Agrupados, trafegando numa vigília nervosa, com um gestual agressivo, a
existência dos “craqueiros” tornou-se socialmente insuportável porque
não se esconde, porque é visível.
Só uma pequena parte dos consumidores de crack da cidade está no
Centro, mas não nos enganemos sobre a intenção primeira de todas essas
ações recentes, exemplificadas nos episódios de violência de janeiro de
2012: uma tática de limpeza desses espaços, travestida de “cuidado aos
dependentes”, por meio da retirada higienista de populações indesejadas.
É evidente que o consumo do crack – em muitos casos associado à
compulsividade e a sérios danos à saúde e à vida social e afetiva – tem
que ser alvo de atenção do poder público. Mas políticas públicas não
podem se pautar no alarmismo em torno da ideia de que há uma epidemia de
crack. A incontestável disseminação dessa droga pelo país não evidencia
a existência de uma epidemia, pois, não obstante suas graves
consequências, a prevalência do consumo de crack é pequena se comparada a
de outras substâncias psicoativas com alto potencial de dano, como o
álcool, cuja escala epidêmica é consensual.
Fala-se também do crack como um forte combustível para a violência.

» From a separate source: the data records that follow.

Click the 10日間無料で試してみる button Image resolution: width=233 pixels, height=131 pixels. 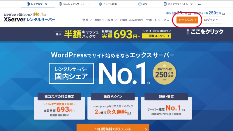click(x=113, y=128)
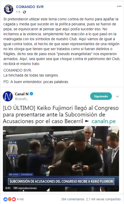This screenshot has height=204, width=124.
Task: Open the COMANDO SVR profile picture
Action: 9,9
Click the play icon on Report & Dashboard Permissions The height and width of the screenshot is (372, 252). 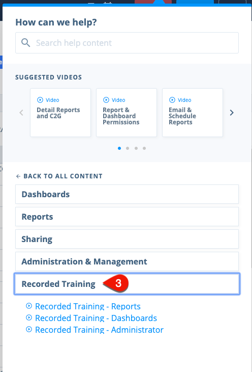106,100
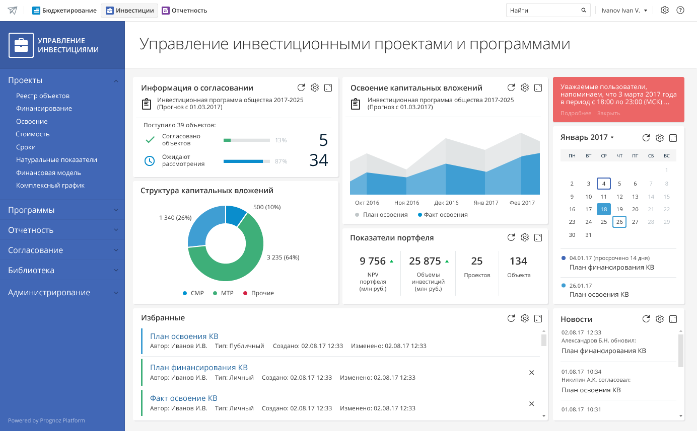Click the paper plane icon in the top-left corner
697x431 pixels.
pos(12,10)
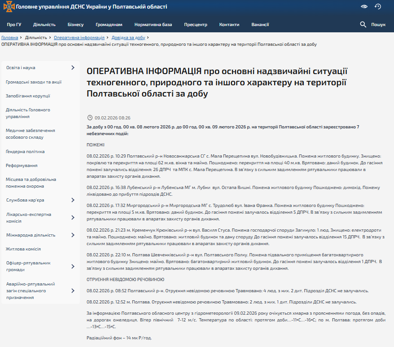Click the clock icon beside publication date
Image resolution: width=394 pixels, height=347 pixels.
click(x=90, y=118)
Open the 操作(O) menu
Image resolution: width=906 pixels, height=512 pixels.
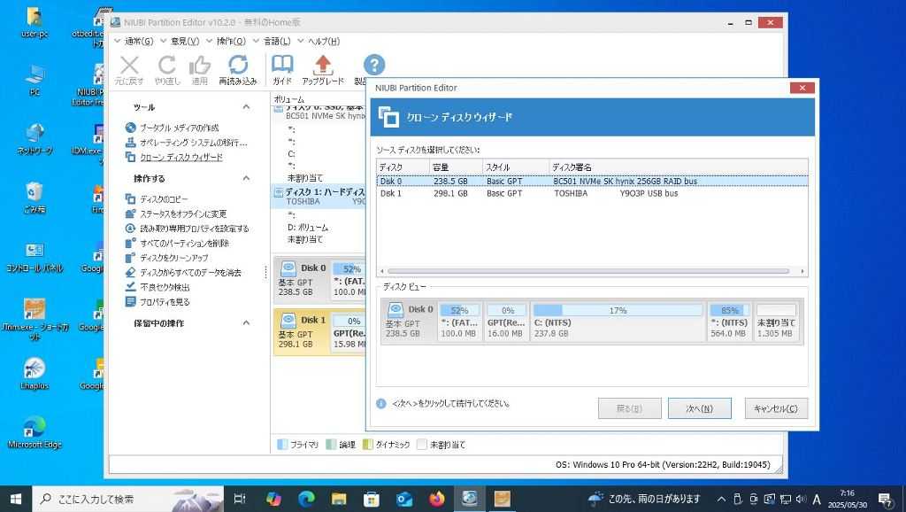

De fato, assim como outras drogas ilegais, seu mercado clandestino está
associado ao crime e, portanto, à violência. Mas a relação entre o crack
e a violência não é automática, haja vista, por exemplo, que o número
de homicídios em São Paulo caiu no período em que o consumo da droga se
expandia. Se há uma associação sustentada pelos dados, é a maior
predileção de populações vulneráveis e de bairros mais pobres pelo
crack, seja no Brasil, nos demais países da América Latina ou nos EUA,
onde ele surgiu.
A criação de um tribunal de “campanha”, no qual juízes e promotores,
auxiliados por médicos, decidirão em algumas horas quem será tratado por
meio do confinamento é um atentado contra a Lei 10.216/2001, marco da
luta contra o trágico modelo de confinamento manicomial.
Ela estabeleceu limites para as internações contra a vontade, que só
devem ser prescritas quando esgotadas todas as alternativas ou em casos
de risco eminente de morte. Além disso, a Organização Mundial de Saúde
pediu para que os países abandonassem a política de internações
compulsórias, pois elas não só acarretam violações de direitos humanos,
como são pouco eficazes para a maior parte dos casos.

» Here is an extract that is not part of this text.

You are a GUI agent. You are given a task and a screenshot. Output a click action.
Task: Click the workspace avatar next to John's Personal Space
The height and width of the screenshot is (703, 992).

Internar parece uma solução atraente porque nos remete a um contexto
de proteção, mas, por estar sustentada no isolamento artificial dos
indivíduos, não resolve o maior desafio para a continuidade do
tratamento da dependência, que é a vida fora dos limites da clínica.

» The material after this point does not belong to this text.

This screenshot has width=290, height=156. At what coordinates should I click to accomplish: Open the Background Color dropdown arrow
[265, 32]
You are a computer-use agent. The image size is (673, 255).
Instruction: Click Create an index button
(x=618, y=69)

Quando ocorre à força, a chance de uma internação ter bons resultados cai ainda mais.
A dependência química não é “uma doença como apendicite, pneumonia”,
como declarou recentemente o médico e governador de São Paulo, Geraldo
Alckmin. As evidências científicas a definem como um transtorno
complexo, no qual a relação patológica do sujeito com a(s) substância(s)
se instala a partir de uma confluência de fatores psíquicos,
bioquímicos e sociais.
No caso da dependência de crack, a trajetória de muitos consumidores
que circulam pelo Centro é marcada por privações e dificuldades de
diversas ordens. Interferir nesse difícil contexto de vida, com a adoção
de políticas de reinserção no mercado de trabalho, de reforço dos
vínculos comunitários, de educação formal, de acesso aos cuidados
básicos de higiene e saúde, entre outras ações – é parte fundamental de
uma política que, de fato, esteja preocupada em cuidar dessas pessoas,
não apenas tirá-las de nossas vistas.
Além disso, para defender a internação, é comum se desqualificar a
rede pública de atenção à saúde mental, principalmente os Centros de
Atenção Psicossociais (CAPs). Se há um grave problema da rede, é sua
estrutura insuficiente, por vezes precária. Portanto, os resultados que
seriam colhidos pelo investimento na qualificação da atenção
psicossocial são ignorados pelo lobby da internação, sedento por
recursos.
Enfim, cabe dizer que as dramáticas histórias de vida não são
justificativas que desresponsabilizam os dependentes de crack; ao
contrário, o caminho mais frutífero é reforçar sua capacidade de
decisão, oferecendo cuidados e alternativas. A opção pelo confinamento
forçado não resulta em proteção, mas no enfraquecimento do fator mais
relevante para o tratamento da dependência: a vontade individual.